I certainly get angry too (and that's what sometimes sparks my own blog posts), but that isn't what motivates me to do much of anything other than rant.

That's just me though.

Feminism is different for everybody. Just find your own way of expressing your feminism.

Sarah J said...

I don't think feminism comes from anger at all. Some of my feminist 'action' comes through discussion with male friends when they unthinkingly use words that I see as sexist or insulting to women. (Slut being a big one.)

I'm not angry at them--some of the people I love and trust most in the world say things like this. Part of what I do is point out calmly why those things are offensive.

Everyone has to pick their battles. It's like when a blog kerfuffle starts because some feminist blog didn't cover an issue that some other feminist blogger thinks is the most important...well, your activism is always going to be about what matters to you.

Sometimes I write or act because I'm pissed about something. Other times I do it out of love, support, or empathy. Activism isn't just protesting. It's donating, signing, or offering support to someone who needs it. It's writing. It's discussing these issues over drinks with friends. It's gently correcting friends when they offend you.

And it's even changing the water cooler yourself. ;)

Re: Watchmen trailer, I didn't see it because I saw TDK in IMAX and they had no trailers. Boo, because I bet Watchmen trailer in IMAX would've been awesome.

...but I'm a bad comics geek and have not read Watchmen...after I get through with Y the Last Man and the books I'm picking up today, though, I'm all over it!

FeministGal said...

Thanks everyone for sharing your experiences! I completely agree that you don't need to be ANGRY to become a feminist or while you are a feminist.

I do think that before developing a feminist lens you can't help but become outraged about the things you discover that you hadn't noticed before you critically thought them through. This outrage doesn't necessarily have to be anger but some sort of strong feelings, IMO, are essential.

SnowdropExplodes said...

It seems to me that it is in itself a revolutionary act, to view the world through feminist perspectives.

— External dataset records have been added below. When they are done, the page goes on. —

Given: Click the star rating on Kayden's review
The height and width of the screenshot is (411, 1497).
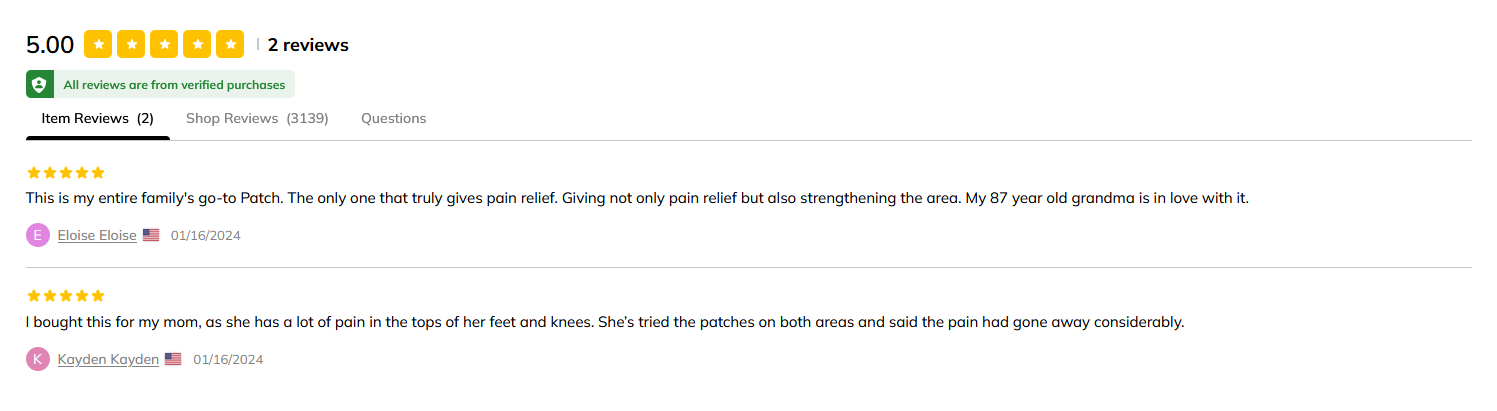Looking at the screenshot, I should coord(66,296).
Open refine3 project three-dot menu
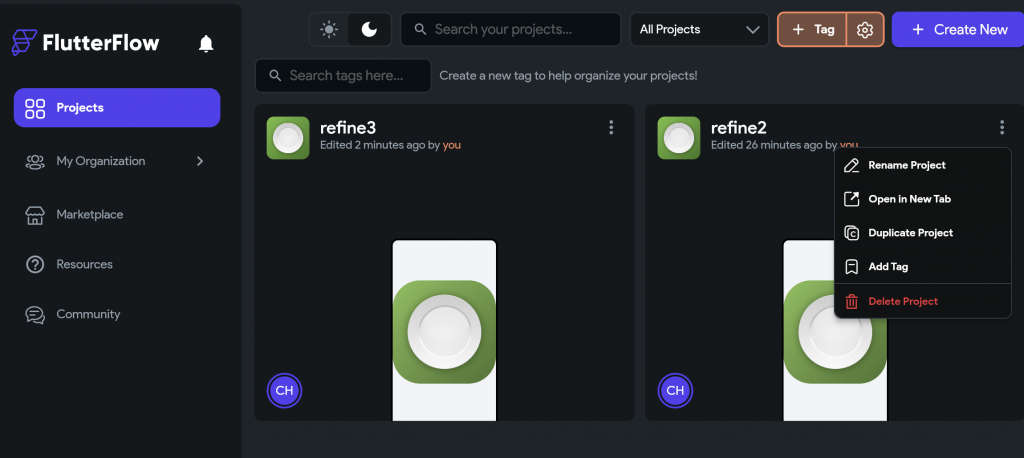The image size is (1024, 458). click(611, 127)
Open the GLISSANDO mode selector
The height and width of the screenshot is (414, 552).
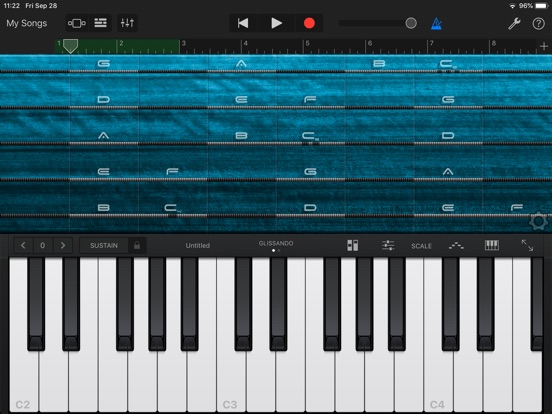tap(276, 244)
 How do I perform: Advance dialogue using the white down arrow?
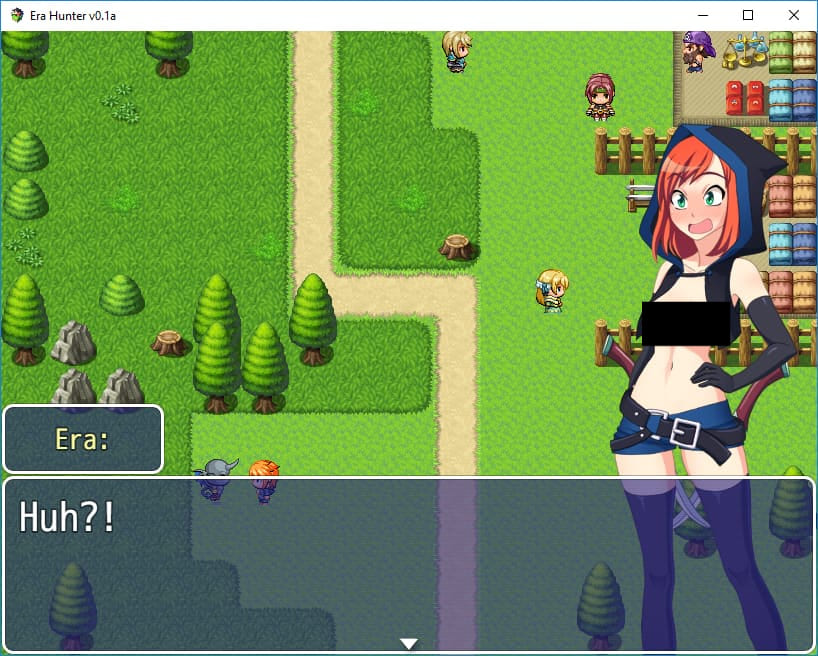tap(408, 643)
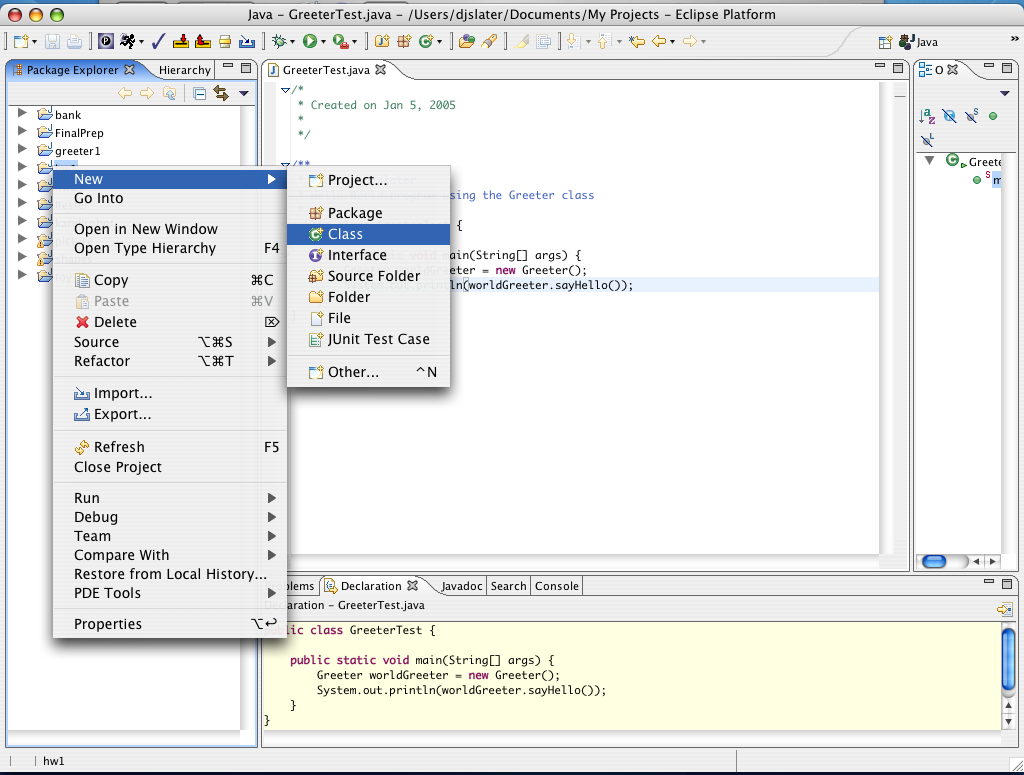
Task: Toggle alphabetical Sort in the Outline view
Action: 927,116
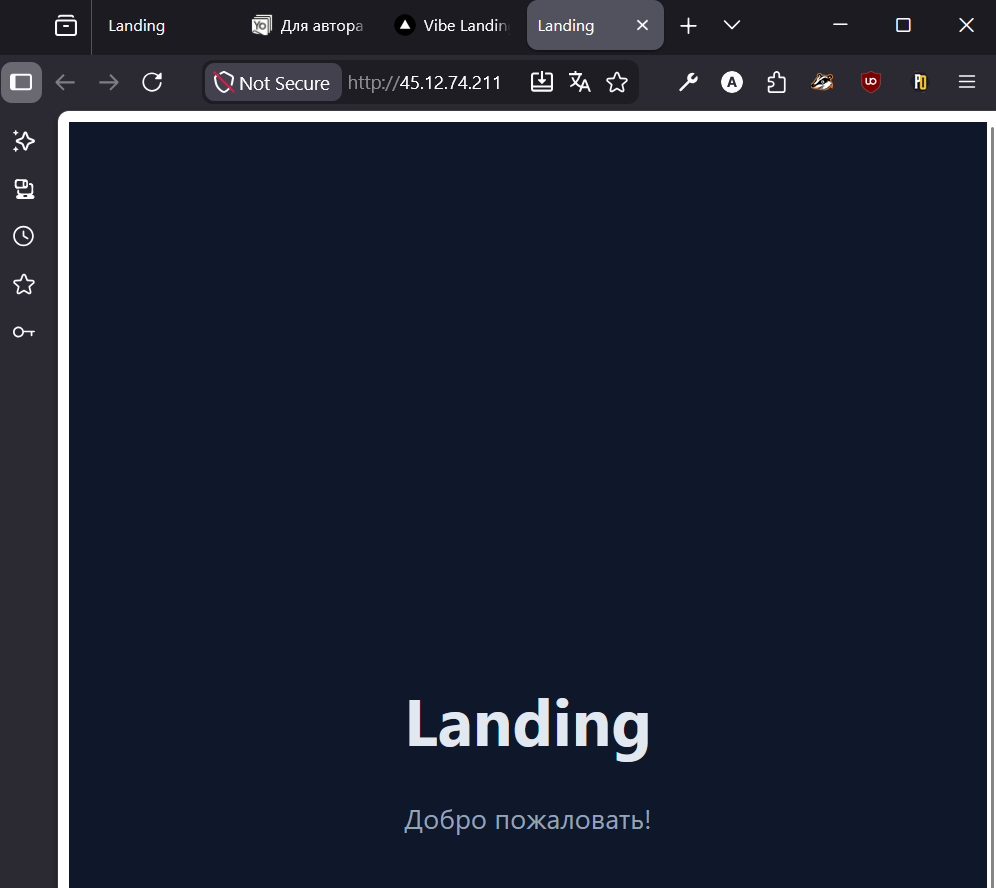The height and width of the screenshot is (888, 996).
Task: Open the Bookmarks sidebar panel
Action: coord(24,285)
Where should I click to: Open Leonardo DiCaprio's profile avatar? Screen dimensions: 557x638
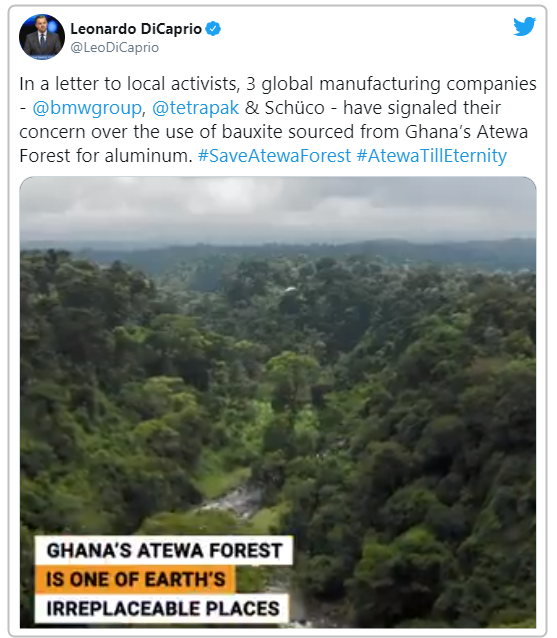pos(42,37)
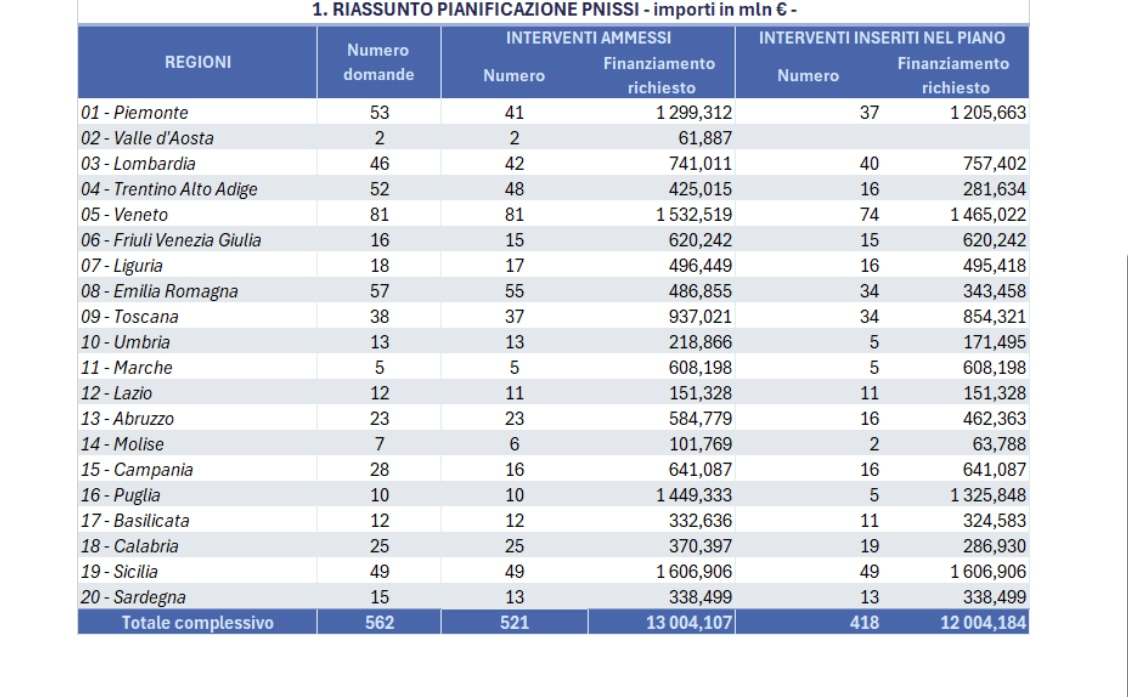1128x697 pixels.
Task: Select the 20 - Sardegna row label
Action: (x=134, y=597)
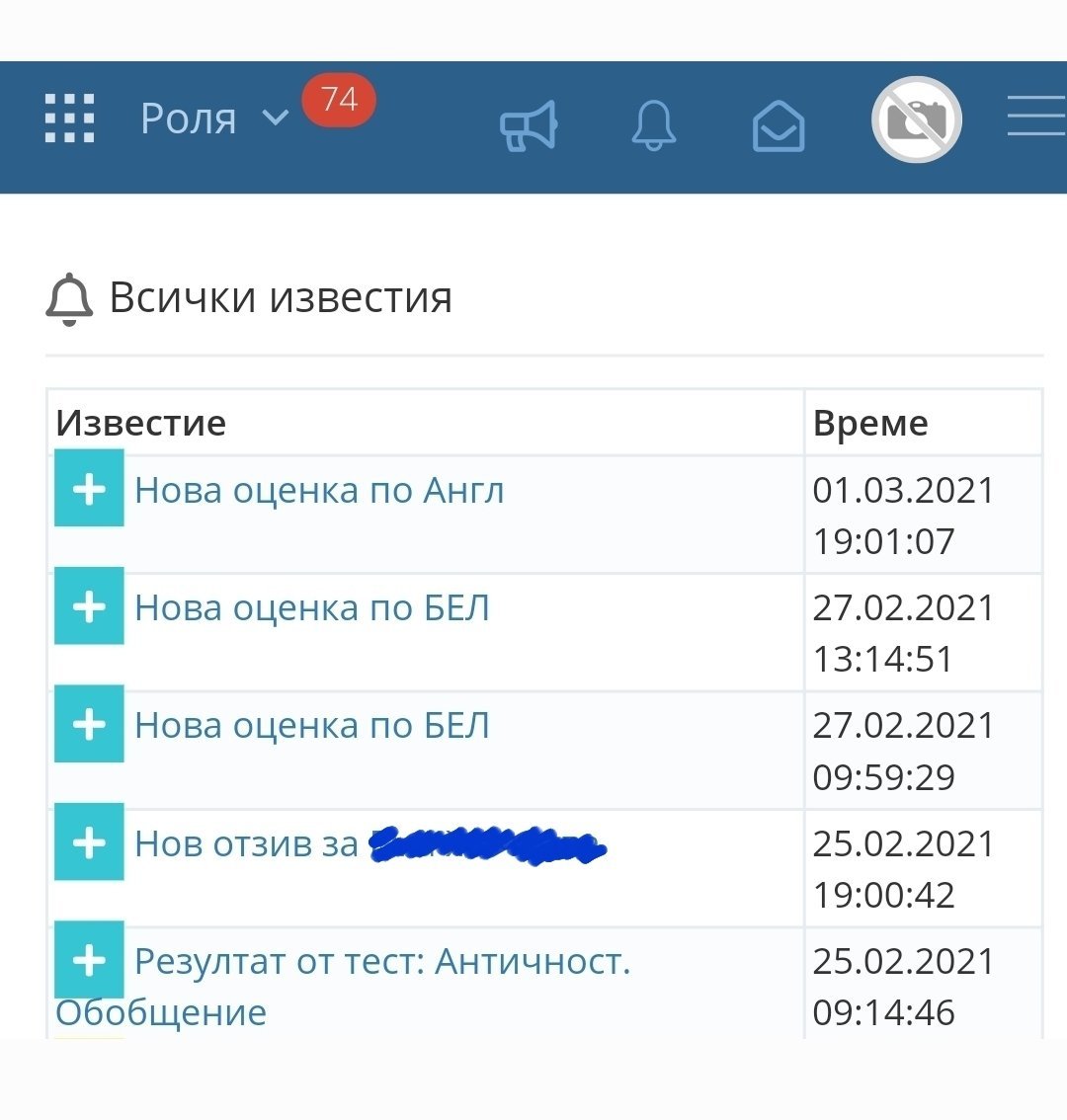Click the Време column header
Image resolution: width=1067 pixels, height=1120 pixels.
coord(870,423)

If you don't then feel some strong emotion about what you see around you, then I think it is surprising! And once you feel strong emotion, then action of some kind follows, be it the act of speaking or of intervening somehow.

But simply by living as though women are people too, I think that is the most potent form of activism: in the word of the poet, "maybe someday you will join us, and the world can be as one". From my own background as a Christian, this is the same as Jesus' instruction not to hide one's light under a bushel.

Anonymous said...

Thanks everyone, I definatly got a lot out of this. I started reading G's blog for something to do during lunch, and it turned into me trying to figure out why I don't identify as a feminist. It's definatly educations and I'm learning a lot about the feminist cause, finding a lot of things I agree with, and a bunch of things I dont. I'm definatly not ready to take the jump into considering myself a feminist, as my feelings about the matter are not strong enough to cause me to take action. In the big picture, but often times not in the small picture, I support and thank you all. Its true, I'm not a feminist but...

phd in yogurtry said...

I was an active feminist in grad school and somewhat after. But once I had a career plus three kids, it sure got tough to keep the active part going. Maybe dormant feminism is a term more to my liking.

But then, there is some active feminism is in the raising of my kids. Teaching my girls to be strong and brave and independent, my boy to appreciate and respect girls. Modeling the juggle of mom & career woman is certainly active.

Love your thought provoking posts.

Sammisal said...

I'm new to this blog, but just wanted to add to what people have been saying. If you accept that we still live in a patriarchal society, every time you vote, every time you leave the house on your own, to be honest, in just living your life you are saying "I am worth something, I can make my own decisions..." and a lot more besides. That annoys people who still think women should be stuck in popping out babies, so it's activism.